### EXERCISE
From the first line of the entries below to the line with "Click the overclock", give each line again exactly.

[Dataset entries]
++++

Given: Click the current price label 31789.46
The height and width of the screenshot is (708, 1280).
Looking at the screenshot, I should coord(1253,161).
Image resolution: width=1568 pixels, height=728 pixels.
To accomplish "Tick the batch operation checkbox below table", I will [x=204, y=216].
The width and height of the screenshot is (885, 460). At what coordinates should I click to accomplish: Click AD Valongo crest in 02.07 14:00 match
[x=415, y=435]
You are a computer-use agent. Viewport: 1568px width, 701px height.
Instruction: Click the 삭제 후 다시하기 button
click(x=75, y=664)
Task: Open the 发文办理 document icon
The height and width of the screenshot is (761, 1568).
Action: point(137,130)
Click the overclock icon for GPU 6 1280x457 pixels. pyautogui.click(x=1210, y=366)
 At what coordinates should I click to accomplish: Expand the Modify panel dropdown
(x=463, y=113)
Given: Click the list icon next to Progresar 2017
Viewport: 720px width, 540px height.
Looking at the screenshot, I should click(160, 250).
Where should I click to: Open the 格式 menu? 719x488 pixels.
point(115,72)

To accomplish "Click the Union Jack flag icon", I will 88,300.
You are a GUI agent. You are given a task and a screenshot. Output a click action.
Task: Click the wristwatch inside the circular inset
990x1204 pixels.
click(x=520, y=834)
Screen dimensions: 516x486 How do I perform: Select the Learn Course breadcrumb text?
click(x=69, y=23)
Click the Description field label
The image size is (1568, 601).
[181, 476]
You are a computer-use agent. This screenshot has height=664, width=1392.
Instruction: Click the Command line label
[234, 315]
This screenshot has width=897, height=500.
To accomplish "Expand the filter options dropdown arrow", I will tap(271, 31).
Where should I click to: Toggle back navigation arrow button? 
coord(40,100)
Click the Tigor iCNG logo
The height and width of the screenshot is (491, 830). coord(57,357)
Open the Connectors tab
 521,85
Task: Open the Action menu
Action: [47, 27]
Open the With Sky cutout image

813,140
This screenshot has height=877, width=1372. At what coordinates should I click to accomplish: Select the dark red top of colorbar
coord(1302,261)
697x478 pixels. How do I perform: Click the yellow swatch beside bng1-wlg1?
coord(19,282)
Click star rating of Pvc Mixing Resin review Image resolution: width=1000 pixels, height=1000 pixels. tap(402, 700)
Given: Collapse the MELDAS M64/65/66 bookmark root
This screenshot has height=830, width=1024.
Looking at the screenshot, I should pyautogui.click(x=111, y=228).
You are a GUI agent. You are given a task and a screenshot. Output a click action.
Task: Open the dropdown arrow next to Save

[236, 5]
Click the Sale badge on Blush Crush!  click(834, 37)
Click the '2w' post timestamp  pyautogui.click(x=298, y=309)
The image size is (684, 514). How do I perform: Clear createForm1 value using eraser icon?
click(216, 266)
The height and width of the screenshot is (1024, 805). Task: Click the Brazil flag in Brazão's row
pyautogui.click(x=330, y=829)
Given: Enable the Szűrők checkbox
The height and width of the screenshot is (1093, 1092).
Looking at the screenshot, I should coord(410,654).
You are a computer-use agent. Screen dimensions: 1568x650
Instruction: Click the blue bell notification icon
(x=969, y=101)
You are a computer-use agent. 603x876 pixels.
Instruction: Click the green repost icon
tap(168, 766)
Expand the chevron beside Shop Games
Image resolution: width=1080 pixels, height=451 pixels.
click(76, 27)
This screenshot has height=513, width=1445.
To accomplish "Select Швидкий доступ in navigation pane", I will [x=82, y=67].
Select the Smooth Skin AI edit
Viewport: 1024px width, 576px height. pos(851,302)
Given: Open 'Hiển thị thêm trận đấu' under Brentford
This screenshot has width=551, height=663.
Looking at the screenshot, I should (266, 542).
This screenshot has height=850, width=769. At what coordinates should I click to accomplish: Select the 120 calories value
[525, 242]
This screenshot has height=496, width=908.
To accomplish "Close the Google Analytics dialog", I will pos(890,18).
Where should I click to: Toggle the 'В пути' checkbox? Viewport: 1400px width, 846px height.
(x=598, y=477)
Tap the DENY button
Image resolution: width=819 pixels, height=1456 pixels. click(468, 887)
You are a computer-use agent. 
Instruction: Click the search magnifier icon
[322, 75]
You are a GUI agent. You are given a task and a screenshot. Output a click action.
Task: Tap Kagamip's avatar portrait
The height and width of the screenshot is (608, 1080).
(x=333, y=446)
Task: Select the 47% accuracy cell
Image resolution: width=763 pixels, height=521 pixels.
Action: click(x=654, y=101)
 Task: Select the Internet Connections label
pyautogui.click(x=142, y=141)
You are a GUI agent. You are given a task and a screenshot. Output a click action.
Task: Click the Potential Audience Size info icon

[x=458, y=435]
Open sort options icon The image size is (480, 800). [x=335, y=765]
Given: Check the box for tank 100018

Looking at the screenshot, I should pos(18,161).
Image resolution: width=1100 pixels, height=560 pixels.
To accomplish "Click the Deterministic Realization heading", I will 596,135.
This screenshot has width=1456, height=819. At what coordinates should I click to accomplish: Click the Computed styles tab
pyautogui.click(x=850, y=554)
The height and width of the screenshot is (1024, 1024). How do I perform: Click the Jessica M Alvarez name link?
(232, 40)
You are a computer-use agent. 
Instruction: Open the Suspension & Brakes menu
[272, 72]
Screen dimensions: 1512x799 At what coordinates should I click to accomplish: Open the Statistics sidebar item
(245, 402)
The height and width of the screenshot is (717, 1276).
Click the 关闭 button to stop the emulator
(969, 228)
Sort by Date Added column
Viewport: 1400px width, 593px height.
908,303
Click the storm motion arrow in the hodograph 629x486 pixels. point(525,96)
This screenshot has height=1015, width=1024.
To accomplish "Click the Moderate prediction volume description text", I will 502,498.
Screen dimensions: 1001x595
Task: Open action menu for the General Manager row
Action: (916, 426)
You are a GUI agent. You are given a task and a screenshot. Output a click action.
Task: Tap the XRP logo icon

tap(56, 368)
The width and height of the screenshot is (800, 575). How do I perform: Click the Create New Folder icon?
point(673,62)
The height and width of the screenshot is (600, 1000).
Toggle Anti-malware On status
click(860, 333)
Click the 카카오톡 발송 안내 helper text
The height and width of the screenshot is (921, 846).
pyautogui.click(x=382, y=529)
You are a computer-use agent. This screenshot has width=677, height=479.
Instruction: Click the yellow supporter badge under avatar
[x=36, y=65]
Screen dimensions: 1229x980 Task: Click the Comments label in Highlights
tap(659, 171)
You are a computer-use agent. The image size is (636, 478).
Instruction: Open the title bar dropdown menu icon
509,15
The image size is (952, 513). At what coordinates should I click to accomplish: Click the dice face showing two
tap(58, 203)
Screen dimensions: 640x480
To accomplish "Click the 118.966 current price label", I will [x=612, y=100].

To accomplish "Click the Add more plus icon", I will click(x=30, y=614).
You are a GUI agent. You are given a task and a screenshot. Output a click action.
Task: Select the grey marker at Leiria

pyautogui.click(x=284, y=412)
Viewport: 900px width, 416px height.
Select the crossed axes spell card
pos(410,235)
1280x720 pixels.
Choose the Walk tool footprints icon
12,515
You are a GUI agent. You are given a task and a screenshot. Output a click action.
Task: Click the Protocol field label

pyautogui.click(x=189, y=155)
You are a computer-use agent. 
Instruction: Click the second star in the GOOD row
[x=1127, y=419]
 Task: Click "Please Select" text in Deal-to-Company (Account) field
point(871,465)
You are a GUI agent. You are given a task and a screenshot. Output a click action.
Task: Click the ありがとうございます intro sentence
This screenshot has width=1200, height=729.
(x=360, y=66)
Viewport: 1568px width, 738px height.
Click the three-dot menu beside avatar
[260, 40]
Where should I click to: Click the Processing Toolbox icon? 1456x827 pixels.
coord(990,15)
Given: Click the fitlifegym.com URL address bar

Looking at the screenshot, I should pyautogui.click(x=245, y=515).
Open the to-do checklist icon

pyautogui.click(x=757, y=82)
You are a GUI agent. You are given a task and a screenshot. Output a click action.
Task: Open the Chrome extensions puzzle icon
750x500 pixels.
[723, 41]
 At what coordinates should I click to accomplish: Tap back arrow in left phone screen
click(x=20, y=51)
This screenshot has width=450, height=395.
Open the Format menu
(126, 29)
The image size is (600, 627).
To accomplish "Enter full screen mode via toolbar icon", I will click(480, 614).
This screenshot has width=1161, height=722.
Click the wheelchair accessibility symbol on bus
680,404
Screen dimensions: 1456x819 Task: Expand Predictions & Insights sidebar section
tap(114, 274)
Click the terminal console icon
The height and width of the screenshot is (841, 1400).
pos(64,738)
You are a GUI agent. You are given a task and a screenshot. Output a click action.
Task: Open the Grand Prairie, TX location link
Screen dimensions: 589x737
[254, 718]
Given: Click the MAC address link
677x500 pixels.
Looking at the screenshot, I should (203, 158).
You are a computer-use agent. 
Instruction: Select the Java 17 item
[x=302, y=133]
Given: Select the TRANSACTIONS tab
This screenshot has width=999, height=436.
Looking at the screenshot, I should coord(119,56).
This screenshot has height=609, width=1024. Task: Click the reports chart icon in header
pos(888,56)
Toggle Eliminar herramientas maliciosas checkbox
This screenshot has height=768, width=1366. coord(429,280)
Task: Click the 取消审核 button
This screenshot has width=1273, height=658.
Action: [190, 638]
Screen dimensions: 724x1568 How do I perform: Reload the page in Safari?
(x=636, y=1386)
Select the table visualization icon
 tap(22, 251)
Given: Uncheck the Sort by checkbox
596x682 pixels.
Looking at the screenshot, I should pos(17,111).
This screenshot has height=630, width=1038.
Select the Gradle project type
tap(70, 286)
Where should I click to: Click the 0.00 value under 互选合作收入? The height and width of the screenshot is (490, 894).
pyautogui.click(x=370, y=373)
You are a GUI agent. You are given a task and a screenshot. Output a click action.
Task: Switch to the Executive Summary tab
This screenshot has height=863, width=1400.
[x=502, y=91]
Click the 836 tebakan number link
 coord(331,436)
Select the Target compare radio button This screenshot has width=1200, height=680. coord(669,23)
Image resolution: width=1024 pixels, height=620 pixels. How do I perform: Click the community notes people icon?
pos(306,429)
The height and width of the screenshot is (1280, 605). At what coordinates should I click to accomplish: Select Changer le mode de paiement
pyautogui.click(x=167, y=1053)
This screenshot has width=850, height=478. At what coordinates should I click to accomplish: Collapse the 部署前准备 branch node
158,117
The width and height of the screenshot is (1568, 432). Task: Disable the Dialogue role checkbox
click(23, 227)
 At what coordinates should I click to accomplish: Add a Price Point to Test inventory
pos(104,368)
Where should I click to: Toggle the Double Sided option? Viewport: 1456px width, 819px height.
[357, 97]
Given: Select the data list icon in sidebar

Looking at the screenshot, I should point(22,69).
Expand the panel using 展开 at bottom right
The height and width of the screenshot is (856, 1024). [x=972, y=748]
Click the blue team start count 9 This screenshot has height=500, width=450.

++++

### RESPONSE TO THIS EXERCISE
Given: Click the current price label 31789.46
The height and width of the screenshot is (708, 1280).
Looking at the screenshot, I should coord(1253,161).
Image resolution: width=1568 pixels, height=728 pixels.
To accomplish "Tick the batch operation checkbox below table", I will [x=204, y=216].
The width and height of the screenshot is (885, 460). At what coordinates should I click to accomplish: Click AD Valongo crest in 02.07 14:00 match
[x=415, y=435]
You are a computer-use agent. Viewport: 1568px width, 701px height.
Instruction: Click the 삭제 후 다시하기 button
click(x=75, y=664)
Task: Open the 发文办理 document icon
The height and width of the screenshot is (761, 1568).
Action: point(137,130)
Click the overclock icon for GPU 6 1280x457 pixels. pyautogui.click(x=1210, y=366)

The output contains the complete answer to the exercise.